== Segment start ==

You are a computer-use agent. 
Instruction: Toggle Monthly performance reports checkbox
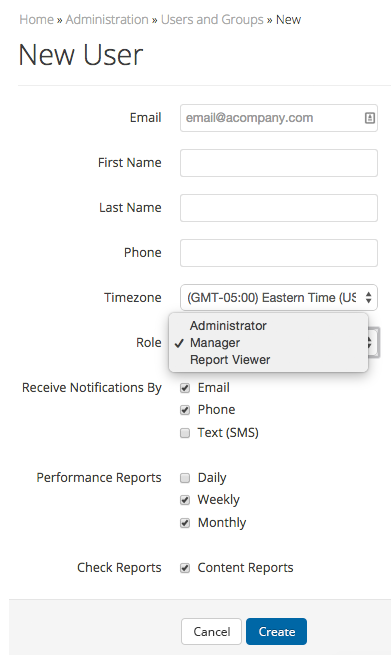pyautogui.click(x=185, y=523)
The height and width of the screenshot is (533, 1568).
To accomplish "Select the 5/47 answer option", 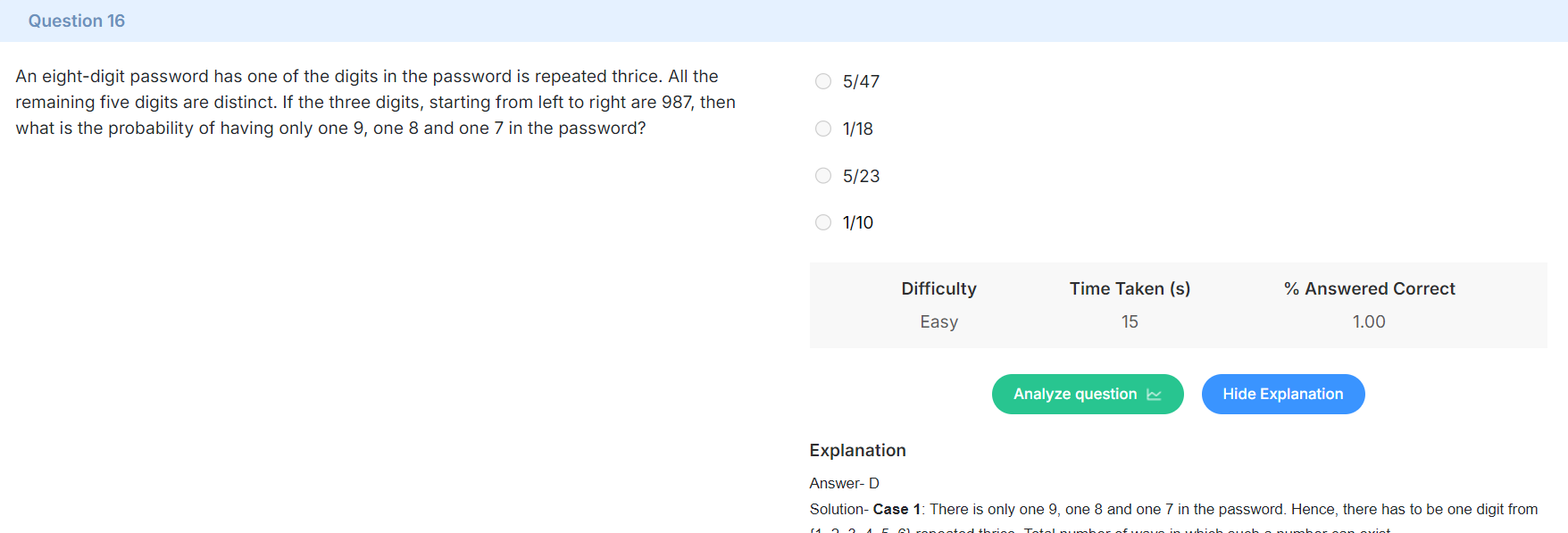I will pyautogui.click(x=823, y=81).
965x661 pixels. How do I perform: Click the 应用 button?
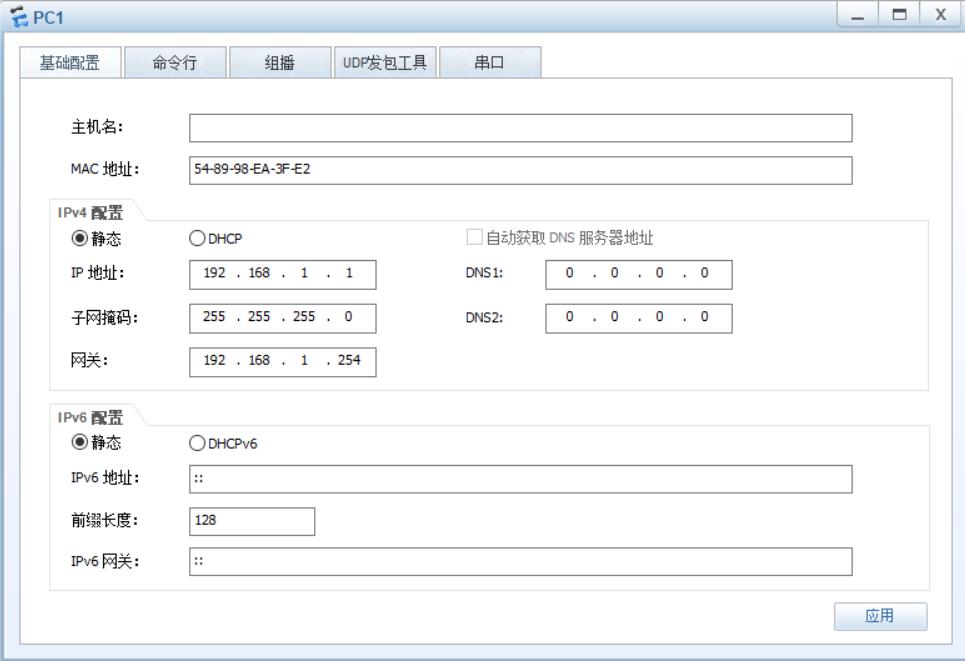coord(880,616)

== Segment end ==

§ **EXERCISE BRIEF**: Beginning with the line that contains "965x661 pixels. How" and ending with the last line of the data above, output those lines exactly and nothing more, without any pictures.

§ **WRITTEN REPLY**:
965x661 pixels. How do I perform: Click the 应用 button?
coord(880,616)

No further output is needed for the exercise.